Three dramas, two U.S. game shows join CBC

CBC programmer Kirstine Layfield rolled out the network’s winter schedule on Tuesday, unveiling a lineup that includes three new dramas, the daytime lifestyle show Steve & Chris, and the U.S. game shows Jeopardy! and Wheel of Fortune.

‘We are excited about our winter season lineup of new programs. They offer viewers many choices,’ Layfield told a gathering at CBC headquarters in Toronto on Tuesday, adding the upcoming schedule would be ‘strike-proof.’

‘Who would have thought we’d benefit from a strike — someone else’s strike,’ she added, referring to the Hollywood writers walkout. Layfield said viewership for The Hour was already ‘getting a bit of a lift,’ as viewers, unable to watch shuttered U.S. talkers by Jay Leno and David Letterman, have turned to George Stroumboulopoulos as an alternative.

The network has retooled its Monday night, putting the Olympic look-ahead Countdown to Beijing on at 7:30 p.m. followed by the reality The Week the Women Went at 8 p.m. and documentarian Peter Raymont’s debut drama, The Border, at 9 p.m. where it takes over for Intelligence.

Raymont said the CBC’s international sales arm is already shopping the 13-part drama — about elite Canadian immigration and customs officers, from his White Pine Pictures — to U.S. networks for a possible sale during the current Hollywood writers strike.

‘Those conversations are taking place,’ he said. The series will step into the Intelligence timeslot, while The Week the Women Went takes over for Dragon’s Den. The reality series from Paperny Films is set in Hardisty, AB, where the womenfolk disappear for a week and leave their roughneck husbands and children to cope on their own.

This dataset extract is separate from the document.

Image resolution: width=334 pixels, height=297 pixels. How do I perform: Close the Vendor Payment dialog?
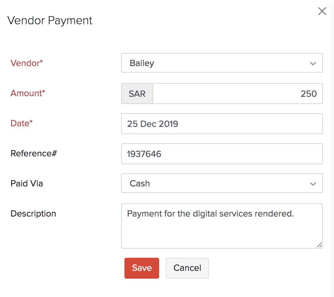[322, 11]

Cal Shumiatcher, executive producer at Paperny, said his 70-member crew and 14 cameras saw an entire town transformed as its close-knit community of 800 Canadians had ‘to cope with life without your mate.’

Tuesdays remain comedy night for the CBC, with new arrival jPod airing at 9 p.m., after This Hour Has 22 Minutes. Wednesdays see the addition of Sophie at 8:30 p.m., sandwiched between Little Mosque on the Prairie and the fifth estate. Sophie is the English-language version of the hit Quebec sitcom Les hauts et les bas de Sophie Paquin.

The other big addition to the winter schedule is MVP, a drama from Screen Door Pictures billed as a ‘keyhole look’ at NHL hockey wives, on Friday nights at 9 p.m.

Steven Sabados and Chris Hyndman, the original frontmen of Designer Guys, will host the daytime addition Steve & Chris.

‘We want to inject a little fabulous into everyone’s lives, in a lighthearted way,’ said Sabados.

Among U.S. shows, the CBC has acquired the Canadian rights to Jeopardy! and Wheel of Fortune from CBS Paramount International Television after rival CTV decided to give them up. They will start on CBC in fall 2008.

Neither game show airs nationally on CTV — Jeopardy! is not seen in Vancouver and Montreal, and Wheel of Fortune only airs on the A-Channels in Ontario, and CTV Manitoba and CTV Saskatchewan — so gauging their popularity is difficult. Layfield said she will simulcast Jeopardy! nightly as a lead-in to the network’s primetime offerings. Wheel of Fortune will air at 5:30 p.m. nightly to help boost viewership for local supper-hour newscasts.